As recomendações da OMS indicam que a ingestão de açúcares simples adicionados à nossa alimentação deve ser inferior a 10% da energia diária consumida. De preferência, devemos aproximar-nos dos 5%, o equivalente a seis colheres de chá. “Estes números representam que o açúcar adicionado aos alimentos em snacks, sumos, sobremesas e cereais de pequeno-almoço, entre outros, não deveria ultrapassar as seis colheres de chá de açúcar”, explica Beatriz Oliveira, acrescentando que “uma simples lata de refrigerante tradicional pode conter 10 colheres de chá de açúcar”. Como este é um estimulante potente das papilas gustativas, é necessário habituar o paladar a uma ingestão menor de açúcar.

Programas de educação para a saúde desenvolvidos no contexto escolar, que promovem comportamentos saudáveis nas crianças e jovens, têm demonstrado resultados claramente positivos.

A educação alimentar em Portugal tem, como base, a roda dos alimentos. É uma base forte para o sucesso da estratégia de redução da ingestão de açúcar. “Programas de educação para a saúde desenvolvidos no contexto escolar, que promovem comportamentos saudáveis nas crianças e jovens, têm demonstrado resultados claramente positivos”, diz Beatriz Oliveira, acrescentando que há estudos que mostram que as crianças que beneficiam deste tipo de intervenções têm melhores comportamentos relacionados com a saúde. Outra estratégia poderá passar pela taxação de alimentos com elevado teor de açúcares, tal como já acontece atualmente com as bebidas. Mas este tipo de medidas apenas serve para aumentar impostos e o preço dos alimentos, se não for enquadrado numa política nutricional que envolva Estado, empresas e outras instituições, e consumidores.

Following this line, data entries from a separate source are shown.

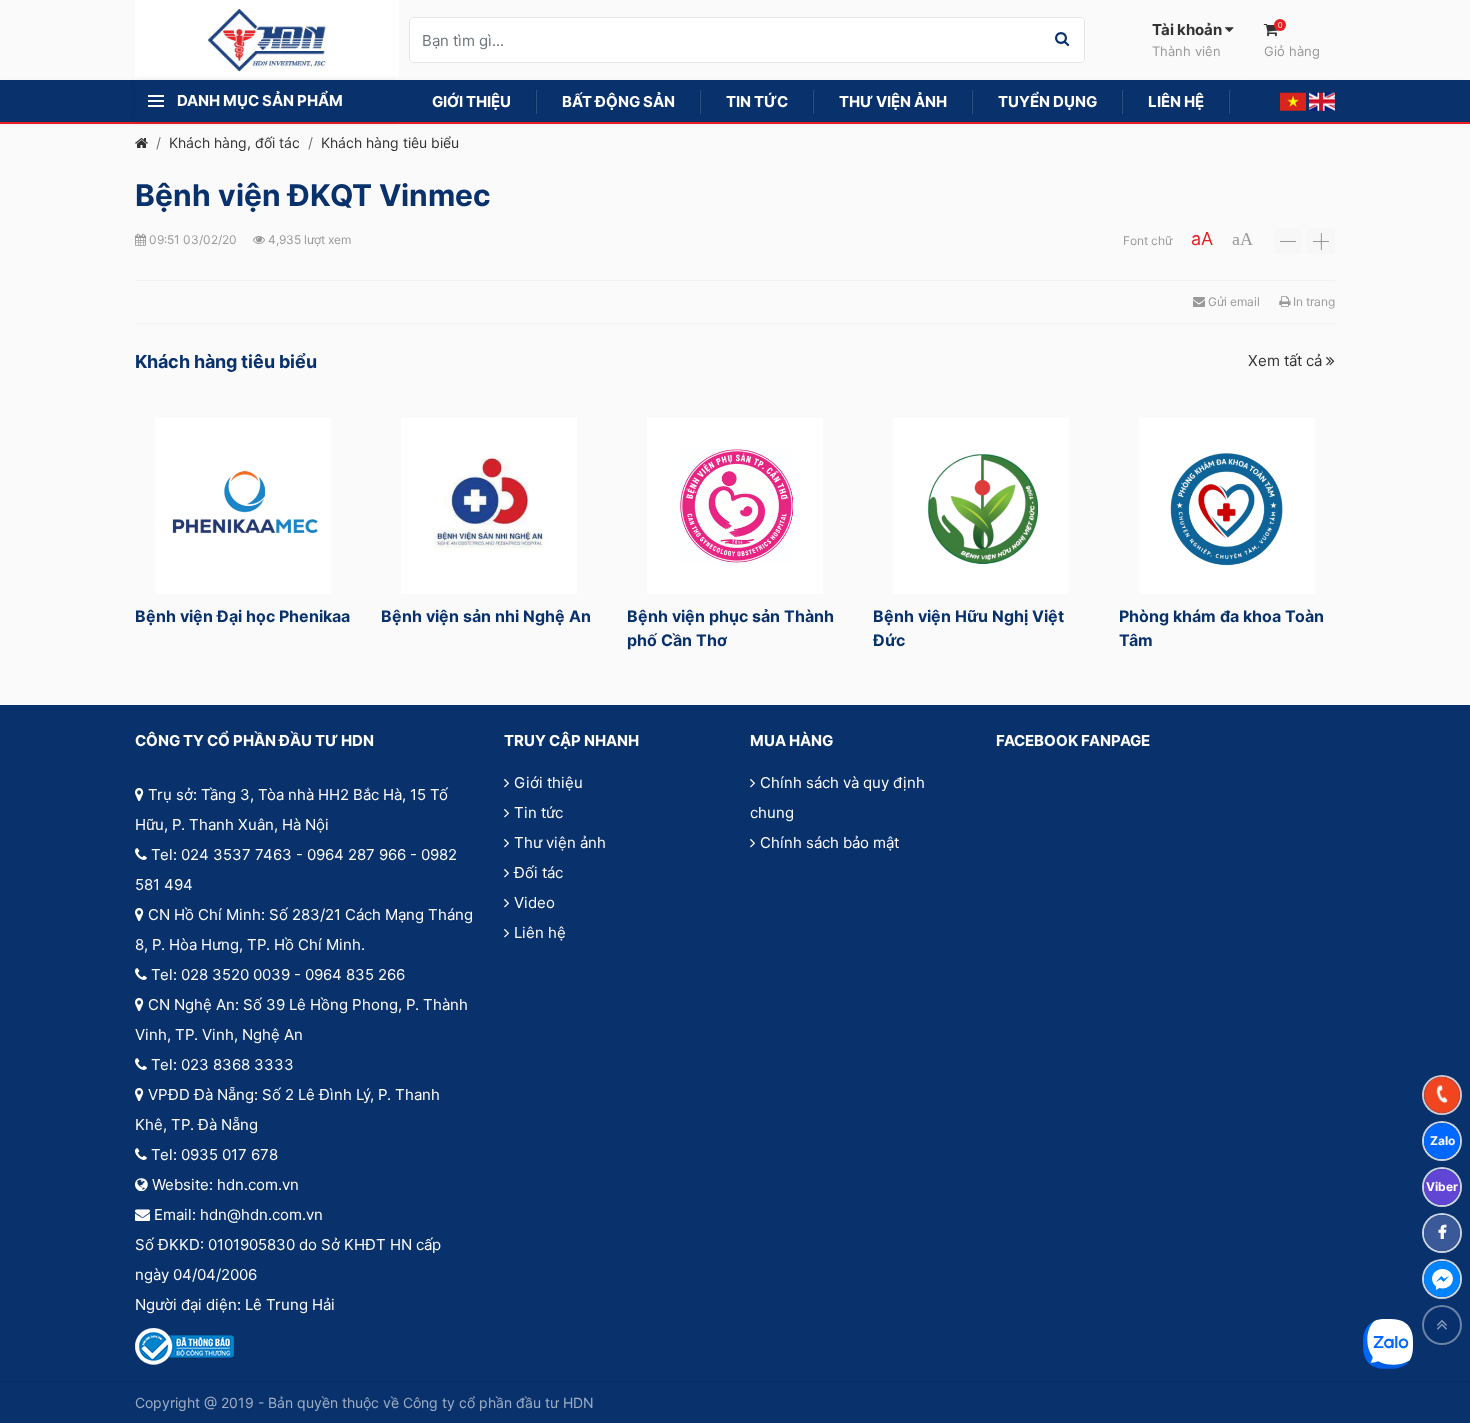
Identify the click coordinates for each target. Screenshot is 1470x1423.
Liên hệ (540, 932)
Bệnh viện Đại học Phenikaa (242, 616)
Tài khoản (1188, 39)
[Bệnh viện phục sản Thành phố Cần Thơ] (735, 506)
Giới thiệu (548, 782)
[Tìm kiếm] (1062, 40)
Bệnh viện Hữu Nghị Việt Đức (968, 628)
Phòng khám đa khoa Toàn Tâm (1221, 628)
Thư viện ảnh (560, 842)
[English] (1322, 100)
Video (534, 902)
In (1312, 301)
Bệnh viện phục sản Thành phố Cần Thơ (730, 628)
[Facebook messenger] (1442, 1279)
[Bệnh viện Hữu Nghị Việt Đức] (981, 506)
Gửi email (1232, 301)
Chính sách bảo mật (829, 842)
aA (1202, 238)
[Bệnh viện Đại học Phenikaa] (243, 506)
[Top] (1442, 1325)
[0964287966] (1442, 1095)
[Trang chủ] (141, 142)
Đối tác (538, 872)
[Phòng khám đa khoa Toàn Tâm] (1227, 506)
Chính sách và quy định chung (837, 797)
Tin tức (538, 812)
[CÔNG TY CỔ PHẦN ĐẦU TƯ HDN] (266, 38)
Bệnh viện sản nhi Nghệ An (486, 616)
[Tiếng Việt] (1293, 100)
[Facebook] (1442, 1233)
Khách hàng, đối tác (234, 142)
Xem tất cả (1287, 360)
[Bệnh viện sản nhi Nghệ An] (489, 506)
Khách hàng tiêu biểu (390, 142)
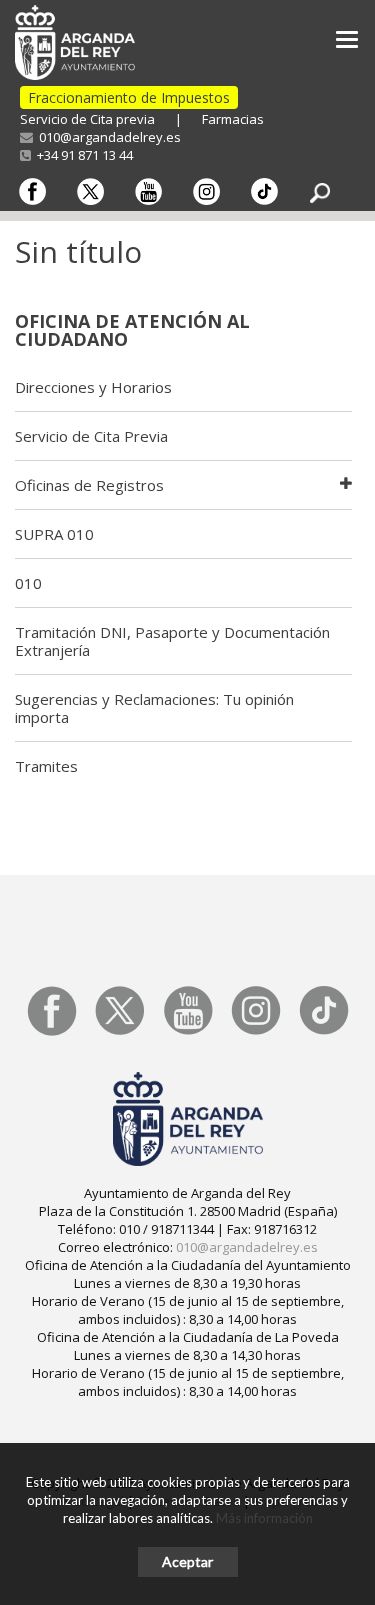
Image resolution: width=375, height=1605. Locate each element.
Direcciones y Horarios (93, 387)
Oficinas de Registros (89, 485)
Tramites (46, 766)
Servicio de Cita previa (87, 119)
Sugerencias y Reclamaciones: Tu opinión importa (154, 708)
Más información (264, 1518)
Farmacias (233, 119)
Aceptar (187, 1561)
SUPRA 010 (54, 534)
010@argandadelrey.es (107, 137)
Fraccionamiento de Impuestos (129, 97)
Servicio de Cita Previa (91, 436)
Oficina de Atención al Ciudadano (132, 330)
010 (28, 583)
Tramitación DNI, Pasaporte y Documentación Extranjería (172, 641)
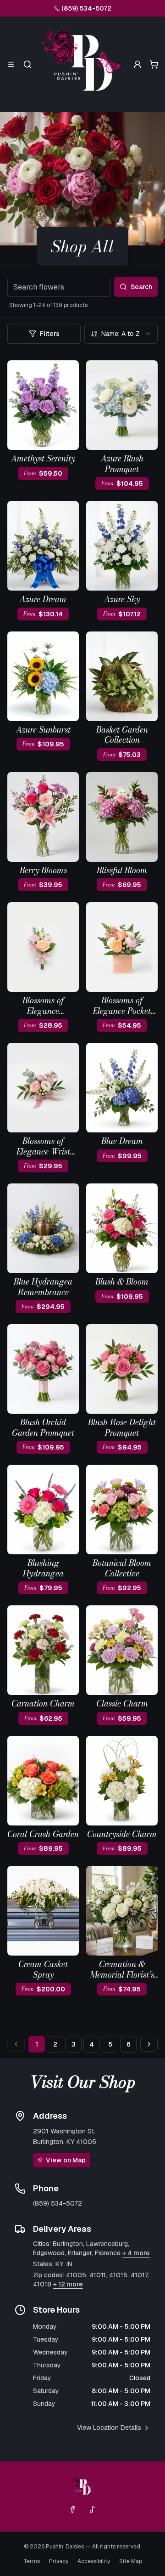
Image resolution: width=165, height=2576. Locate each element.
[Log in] (137, 64)
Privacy (58, 2561)
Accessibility (93, 2561)
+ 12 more (68, 2284)
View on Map (66, 2160)
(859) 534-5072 (86, 8)
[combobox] (121, 334)
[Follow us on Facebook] (72, 2509)
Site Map (130, 2561)
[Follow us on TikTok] (92, 2509)
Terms (31, 2561)
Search (141, 287)
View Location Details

Uma das melhores formas de saber se praticamos uma alimentação saudável é verificar a quantidade de embalagens que existe nos caixotes de lixo. Uma alimentação na qual predominam alimentos frescos, nacionais, que respeite a sazonalidade (fruta, hortícolas) e inclua produtos do dia (por exemplo, o pão) possui claramente um teor muito reduzido de aditivos alimentares. E “a água é, de facto, uma das bebidas de eleição”, defende ainda Beatriz Oliveira.

FAÇA UMA ALIMENTAÇÃO MENOS AÇUCARADA

Prefira água ou infusões sem adição de açúcares em vez de refrigerantes e bebidas açucaradas;Não introduza açúcar de adição na alimentação das crianças até aos dois anos de idade;
Para sobremesa, prefira fruta fresca em vez de bolos ou doces;
Nos pequenos lanches e snacks, prefira opções de fruta e legumes prontos a consumir (exemplos: maçã, palitos de cenoura), água, sanduíches de pão de mistura e iogurtes pouco açucarados;
Na aquisição e seleção de produtos alimentares procure comparar os rótulos nutricionais e verificar os teores de açúcar. Identifique açúcares “escondidos”, como frutose, glicose, maltose, sacarose e dextrose, xarope de milho, açúcar invertido, xarope de glucose, sumo de fruta concentrado, melaço.